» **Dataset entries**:
====

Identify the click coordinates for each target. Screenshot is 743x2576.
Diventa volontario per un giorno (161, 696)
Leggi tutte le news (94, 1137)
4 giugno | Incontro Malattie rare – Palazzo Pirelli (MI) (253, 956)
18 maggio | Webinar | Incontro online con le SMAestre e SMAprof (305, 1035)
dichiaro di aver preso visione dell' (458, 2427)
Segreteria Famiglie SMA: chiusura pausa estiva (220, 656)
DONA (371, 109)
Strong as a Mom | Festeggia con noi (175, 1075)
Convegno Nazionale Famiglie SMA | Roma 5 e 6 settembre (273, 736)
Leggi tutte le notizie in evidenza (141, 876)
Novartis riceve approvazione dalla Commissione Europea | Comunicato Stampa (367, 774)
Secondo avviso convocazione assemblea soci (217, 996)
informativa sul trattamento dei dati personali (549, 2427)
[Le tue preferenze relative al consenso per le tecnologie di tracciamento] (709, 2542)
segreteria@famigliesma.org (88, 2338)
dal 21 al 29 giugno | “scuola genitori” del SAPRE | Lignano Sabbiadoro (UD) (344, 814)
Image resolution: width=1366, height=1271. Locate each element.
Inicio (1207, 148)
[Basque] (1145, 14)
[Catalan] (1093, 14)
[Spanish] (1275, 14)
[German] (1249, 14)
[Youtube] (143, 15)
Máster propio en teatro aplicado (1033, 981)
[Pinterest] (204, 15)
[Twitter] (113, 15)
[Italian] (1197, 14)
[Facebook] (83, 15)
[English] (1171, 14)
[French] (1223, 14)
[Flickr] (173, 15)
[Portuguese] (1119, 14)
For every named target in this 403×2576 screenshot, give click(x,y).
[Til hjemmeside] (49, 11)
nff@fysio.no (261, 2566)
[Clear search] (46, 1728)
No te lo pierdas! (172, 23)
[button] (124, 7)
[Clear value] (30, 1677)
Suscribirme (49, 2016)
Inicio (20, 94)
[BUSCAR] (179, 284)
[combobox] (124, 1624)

====

» **What is being asked**: Could you type out every entry again exactly as it stands?

» **Task response**:
Identify the click coordinates for each target. Screenshot is 743x2576.
Diventa volontario per un giorno (161, 696)
Leggi tutte le news (94, 1137)
4 giugno | Incontro Malattie rare – Palazzo Pirelli (MI) (253, 956)
18 maggio | Webinar | Incontro online con le SMAestre e SMAprof (305, 1035)
dichiaro di aver preso visione dell' (458, 2427)
Segreteria Famiglie SMA: chiusura pausa estiva (220, 656)
DONA (371, 109)
Strong as a Mom | Festeggia con noi (175, 1075)
Convegno Nazionale Famiglie SMA | Roma 5 e 6 settembre (273, 736)
Leggi tutte le notizie in evidenza (141, 876)
Novartis riceve approvazione dalla Commissione Europea | Comunicato Stampa (367, 774)
Secondo avviso convocazione assemblea soci (217, 996)
informativa sul trattamento dei dati personali (549, 2427)
[Le tue preferenze relative al consenso per le tecnologie di tracciamento] (709, 2542)
segreteria@famigliesma.org (88, 2338)
dal 21 al 29 giugno | “scuola genitori” del SAPRE | Lignano Sabbiadoro (UD) (344, 814)
Image resolution: width=1366, height=1271. Locate each element.
Inicio (1207, 148)
[Basque] (1145, 14)
[Catalan] (1093, 14)
[Spanish] (1275, 14)
[German] (1249, 14)
[Youtube] (143, 15)
Máster propio en teatro aplicado (1033, 981)
[Pinterest] (204, 15)
[Twitter] (113, 15)
[Italian] (1197, 14)
[Facebook] (83, 15)
[English] (1171, 14)
[French] (1223, 14)
[Flickr] (173, 15)
[Portuguese] (1119, 14)
For every named target in this 403×2576 screenshot, give click(x,y).
[Til hjemmeside] (49, 11)
nff@fysio.no (261, 2566)
[Clear search] (46, 1728)
No te lo pierdas! (172, 23)
[button] (124, 7)
[Clear value] (30, 1677)
Suscribirme (49, 2016)
Inicio (20, 94)
[BUSCAR] (179, 284)
[combobox] (124, 1624)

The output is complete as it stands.